(Item coordinate data)
· · · · · · ·

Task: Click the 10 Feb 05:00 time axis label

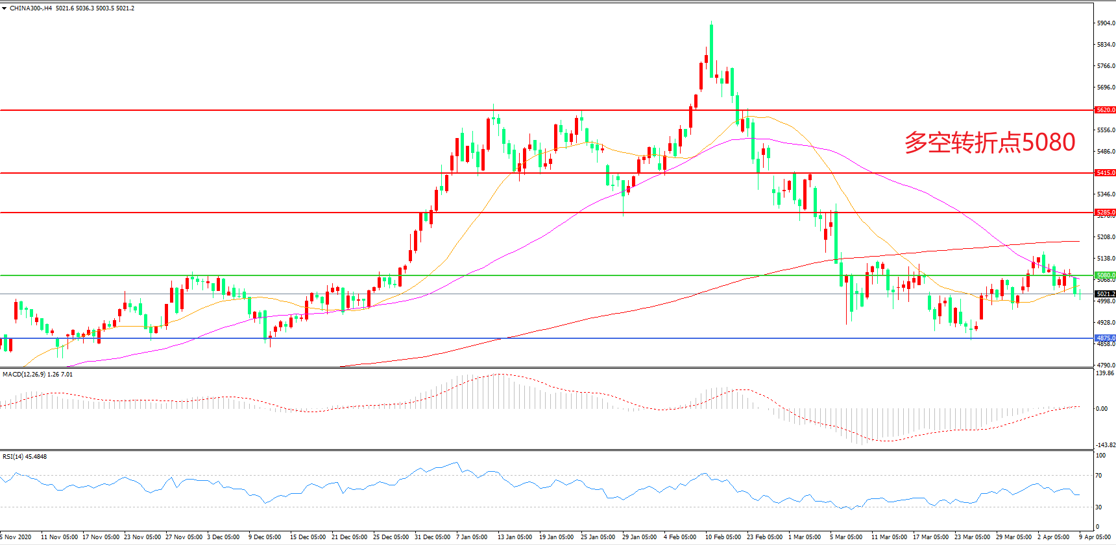Action: (x=723, y=537)
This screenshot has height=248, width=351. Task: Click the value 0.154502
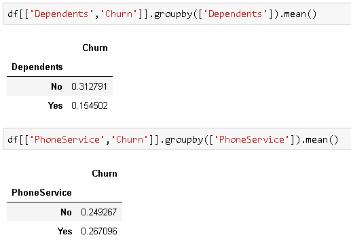pos(90,105)
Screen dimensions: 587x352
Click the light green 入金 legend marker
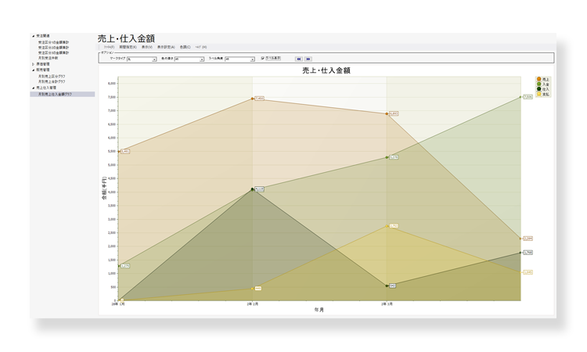[x=538, y=84]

· · · · · · ·

▶ **What the task asks**:
Turn the data above into a numbered list, one line per item, skipping blank lines and omitting the pictures.

▶ **Full output**:
1. Task: Click the 10 Feb 05:00 time axis label
2. Action: (x=723, y=537)
3. This screenshot has height=248, width=351. Task: Click the value 0.154502
4. pos(90,105)
5. Screen dimensions: 587x352
6. Click the light green 入金 legend marker
7. [x=538, y=84]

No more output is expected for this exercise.